地味顔の魔女、今日も出番なし。キャラウェイの回。
「まあ、さすがですね。これ欲しかったのですよ」
「そうなの? それは良かったわ」
さすがお姉さま達ですわと、魔界の女性達がワイワイと賑やかにライメイやウミナリを誉めちぎった。今回は試供品と言うことで、小瓶に入った物を数個づつ全員に配っていった。
魔界の住人達も、ラリサの国での姉妹の活躍を知っており、密かにミニフィギュアやぬいぐるみを購入していた。
ブロマイド購入や雑誌の定期講読をしている者もいる。
人間の国のファッションも今の魔界の女性達に人気があり、お忍びで購入している者もいる。
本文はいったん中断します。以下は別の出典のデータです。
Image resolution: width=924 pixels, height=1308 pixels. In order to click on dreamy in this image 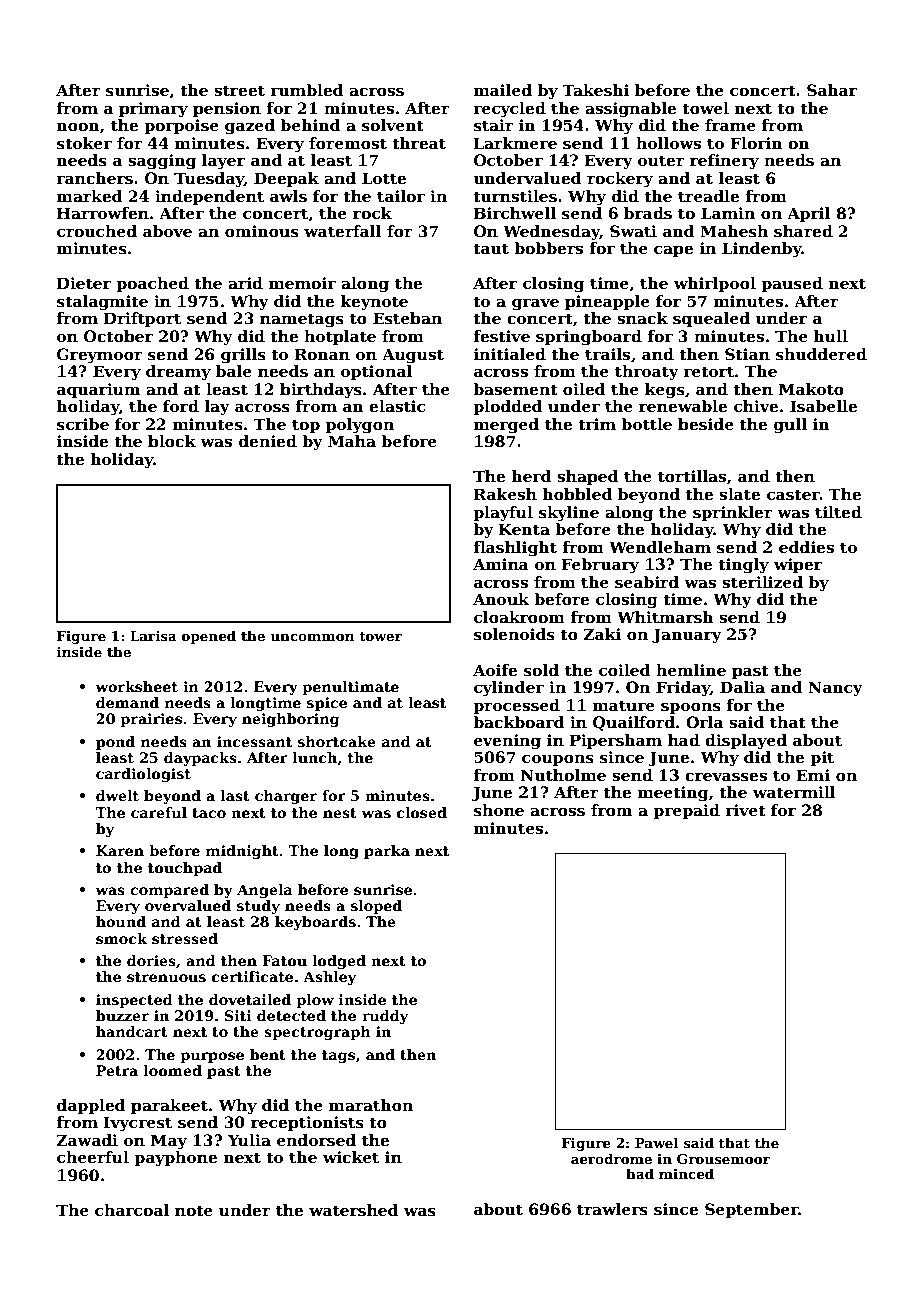, I will do `click(178, 373)`.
ドラゴン姉妹がイベントで各地を回る特集記事で、人間界のいろんな観光地にも注目が向けられていた。
そうして魔界に住む魔族達の、人間達へのイメージが変わっていった。
一昔、否ドラゴン姉妹が現れる前の人間は、野蛮な未開世界の住人と言う印象だった。魔界を支配する為に、他国に好感を持たないような情報操作がされていたか、若しくは本当に昔は野蛮な狂暴性があったのかもしれないが。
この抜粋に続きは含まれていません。